What is needed ::
Find each line of the entries with the string "agent", please, and copy it.

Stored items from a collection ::
----

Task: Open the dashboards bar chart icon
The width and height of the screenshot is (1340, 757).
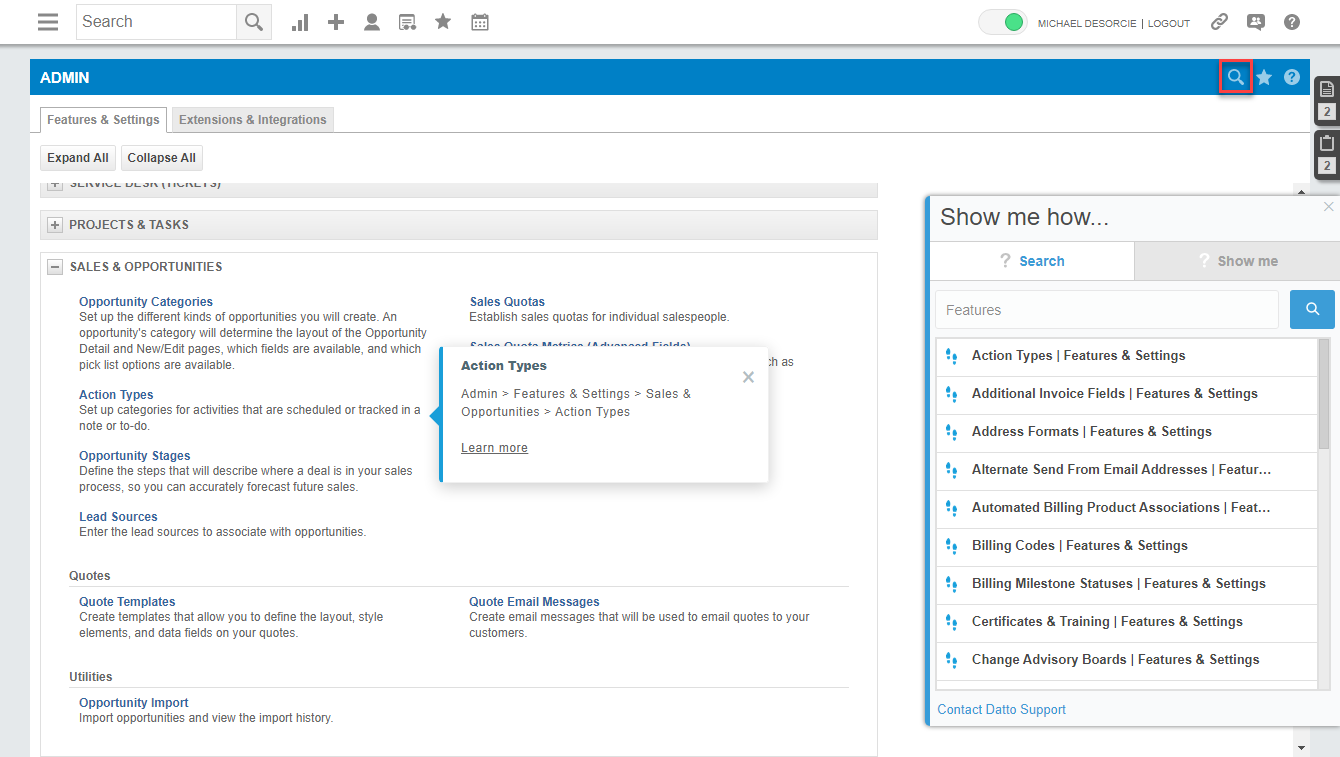Action: (300, 22)
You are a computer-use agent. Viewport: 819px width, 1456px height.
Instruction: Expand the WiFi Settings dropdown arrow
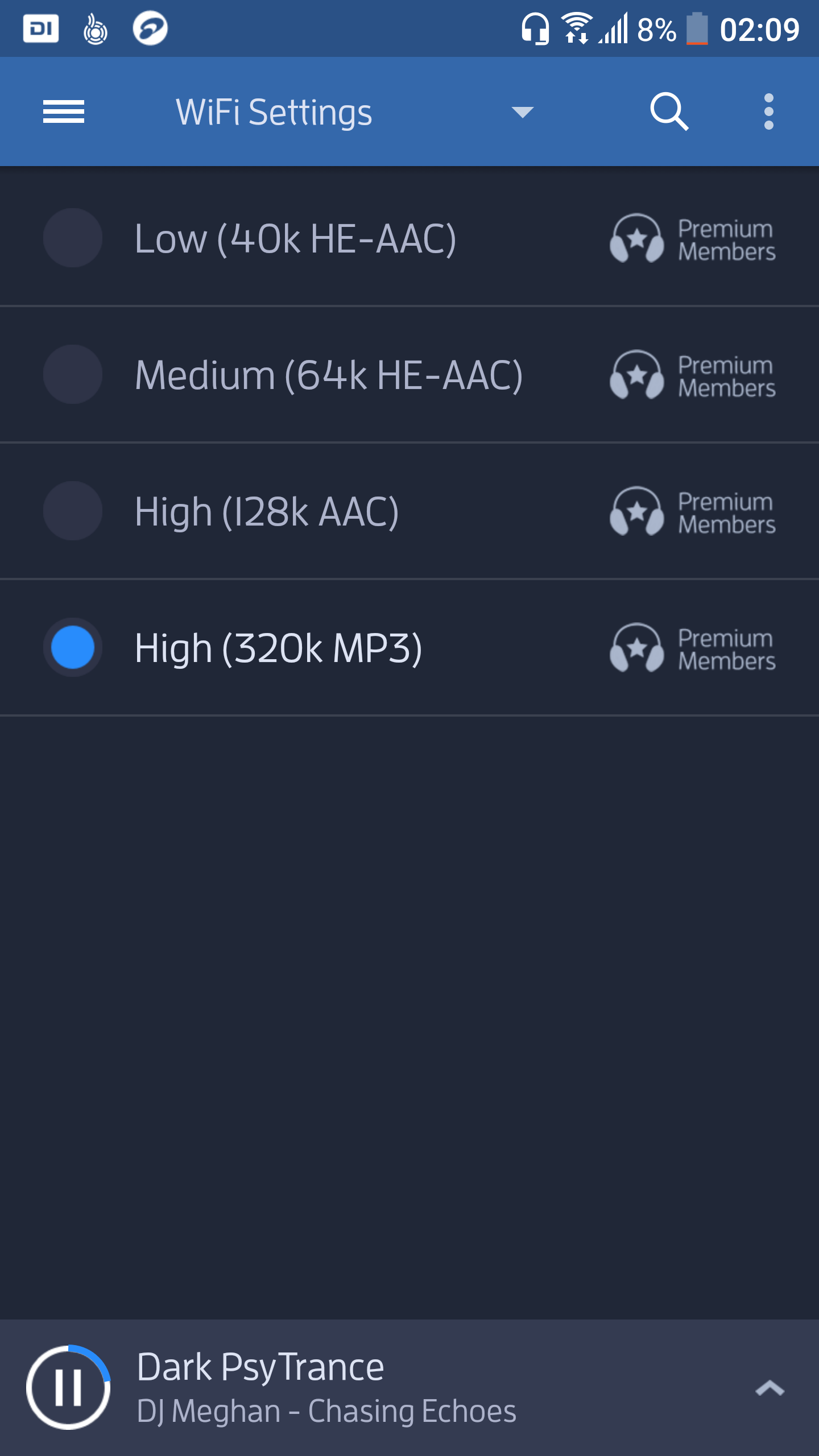[x=523, y=112]
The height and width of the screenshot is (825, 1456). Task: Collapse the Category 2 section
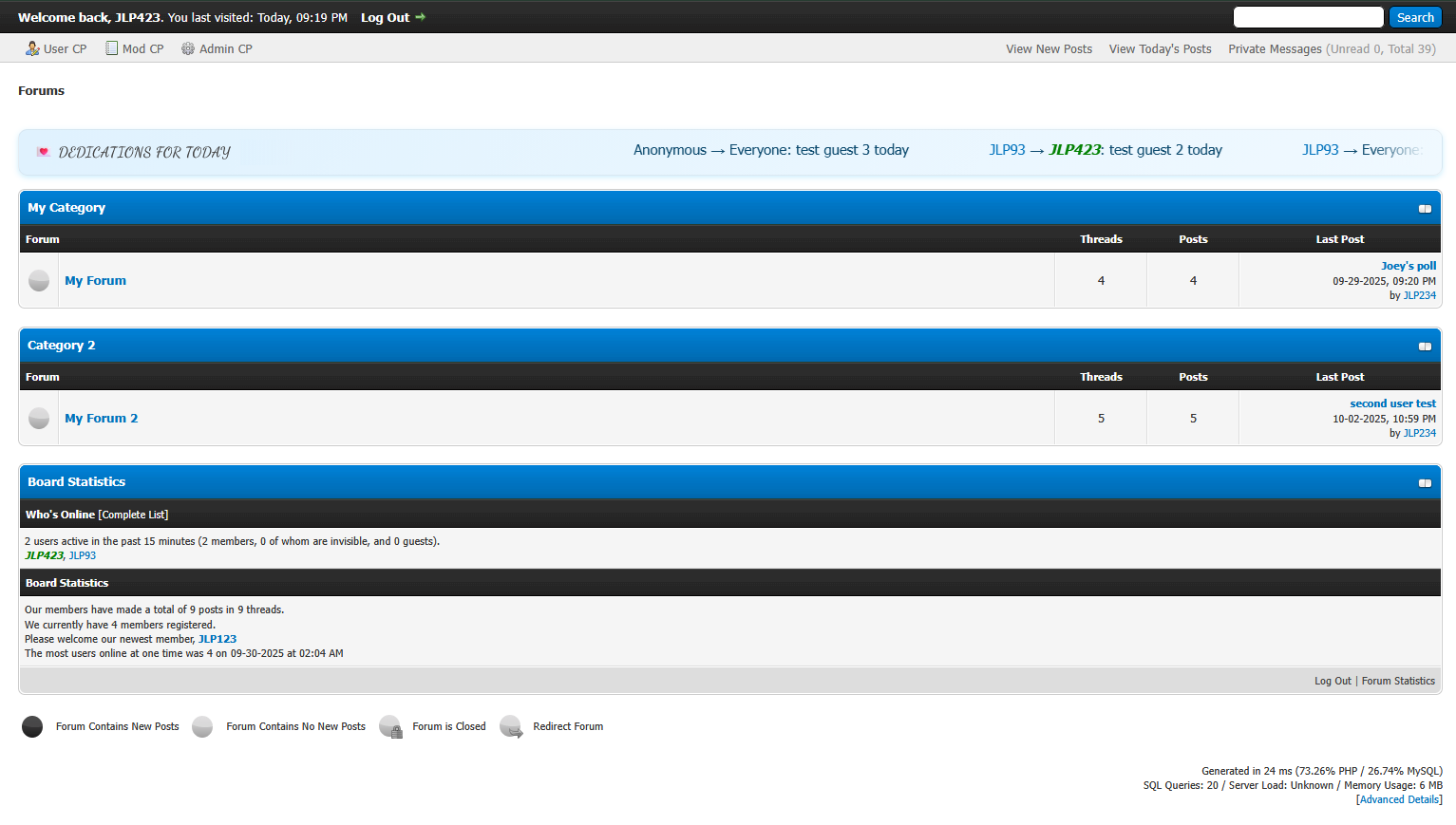point(1425,347)
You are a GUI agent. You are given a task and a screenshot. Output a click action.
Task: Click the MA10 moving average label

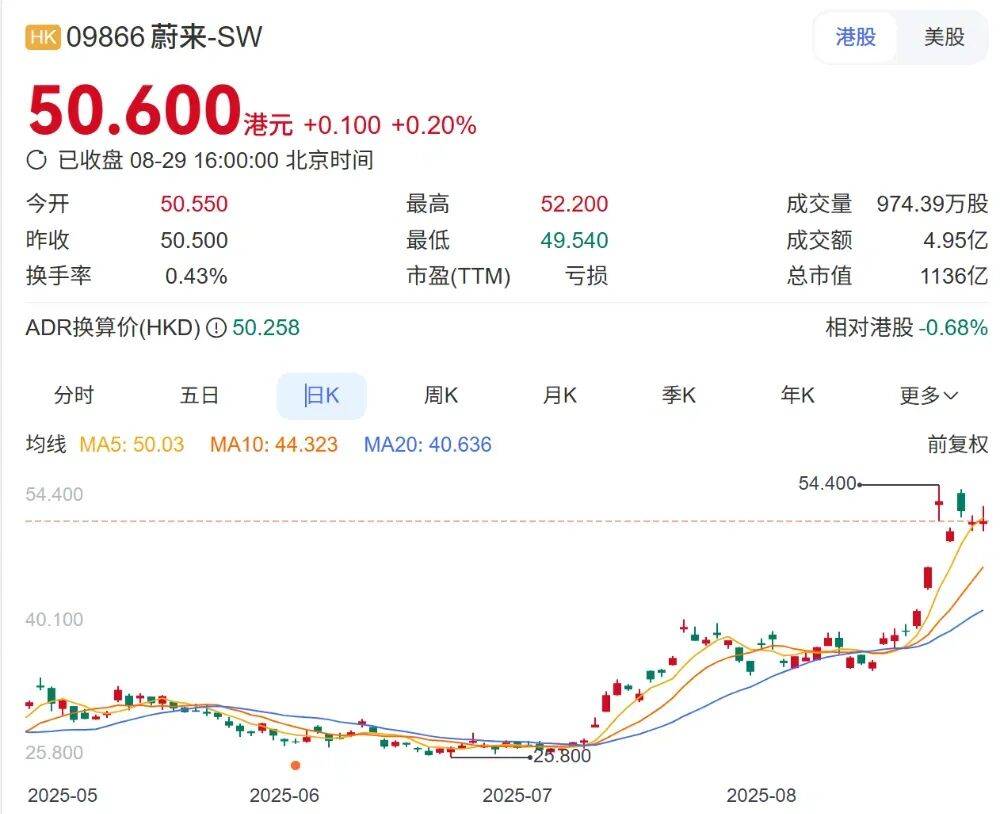[273, 445]
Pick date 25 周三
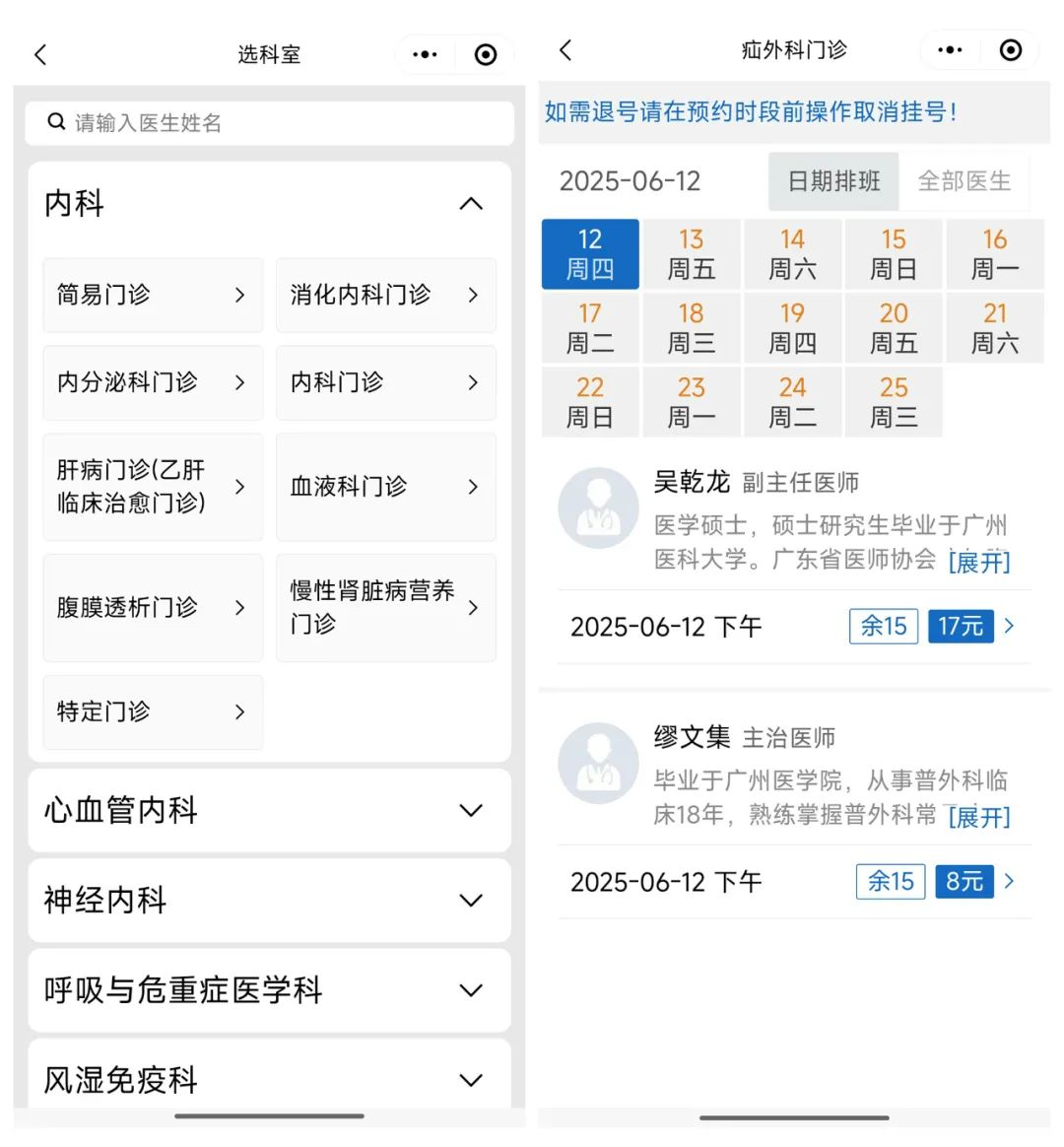Screen dimensions: 1064x1147 (x=894, y=402)
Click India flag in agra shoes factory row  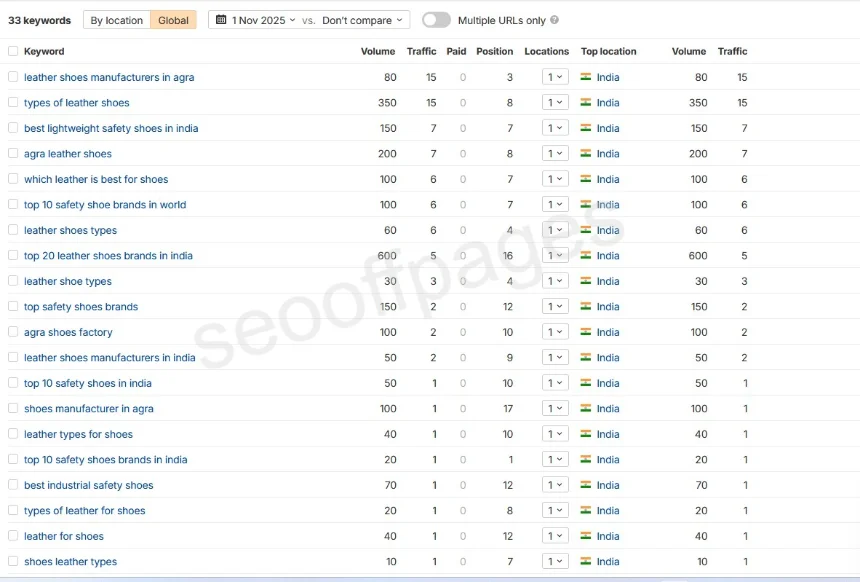click(586, 332)
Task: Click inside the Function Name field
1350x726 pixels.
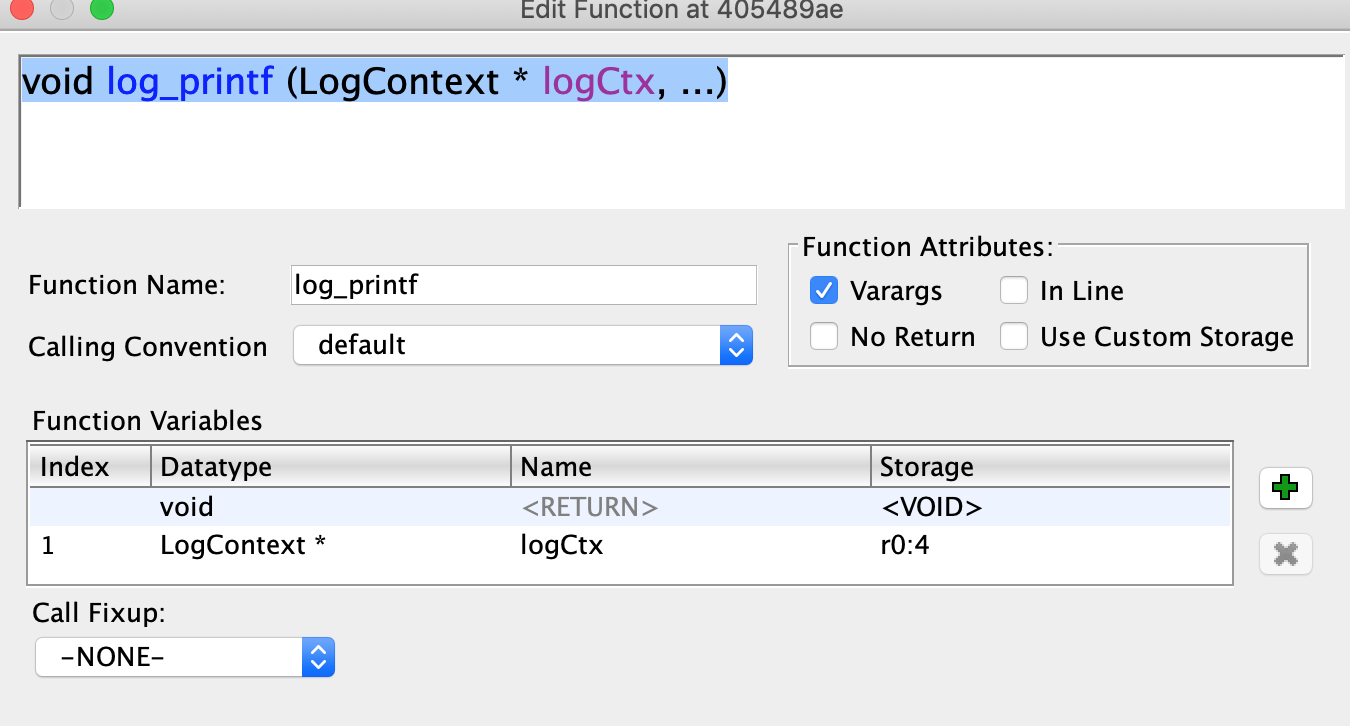Action: point(523,285)
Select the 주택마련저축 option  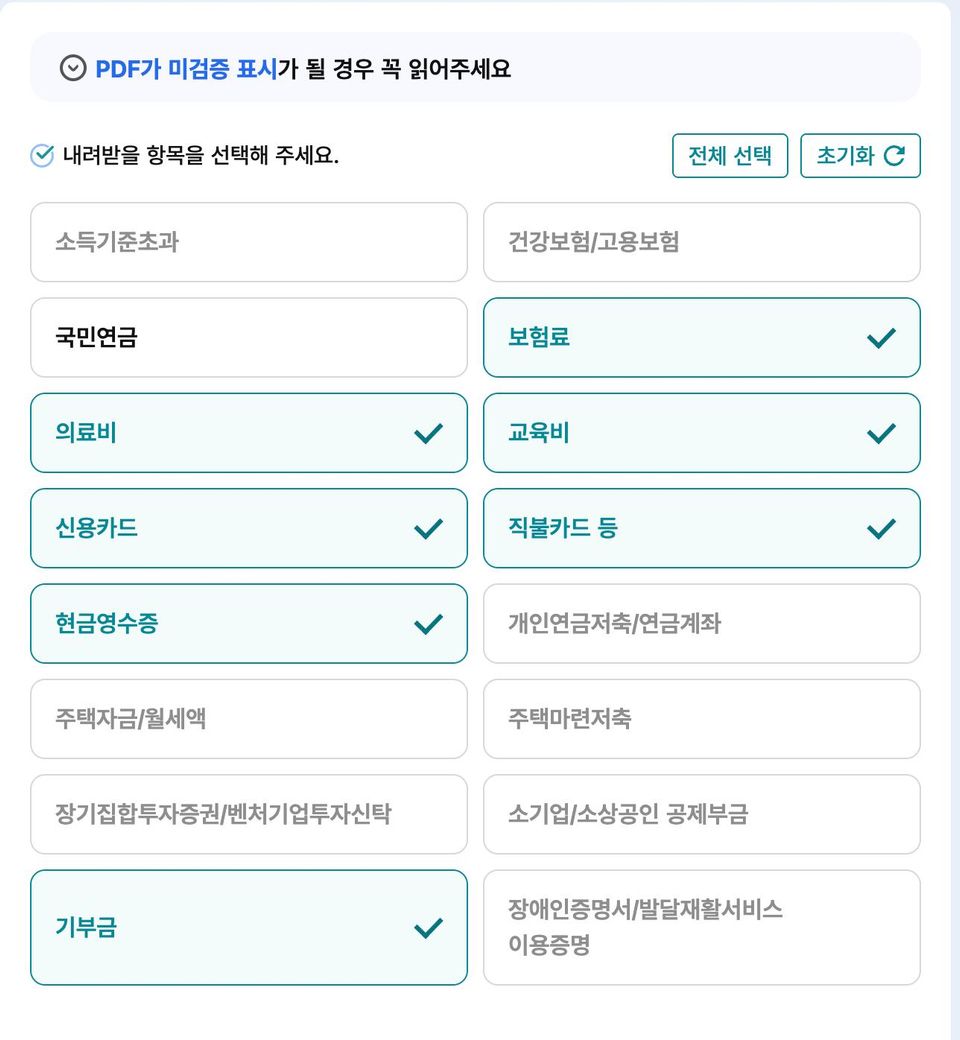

----

Answer to the problem ::
You are a computer-use agent. Viewport: 819px width, 1456px height.
You are a GUI agent. You are given a task and a screenshot. Output a click action.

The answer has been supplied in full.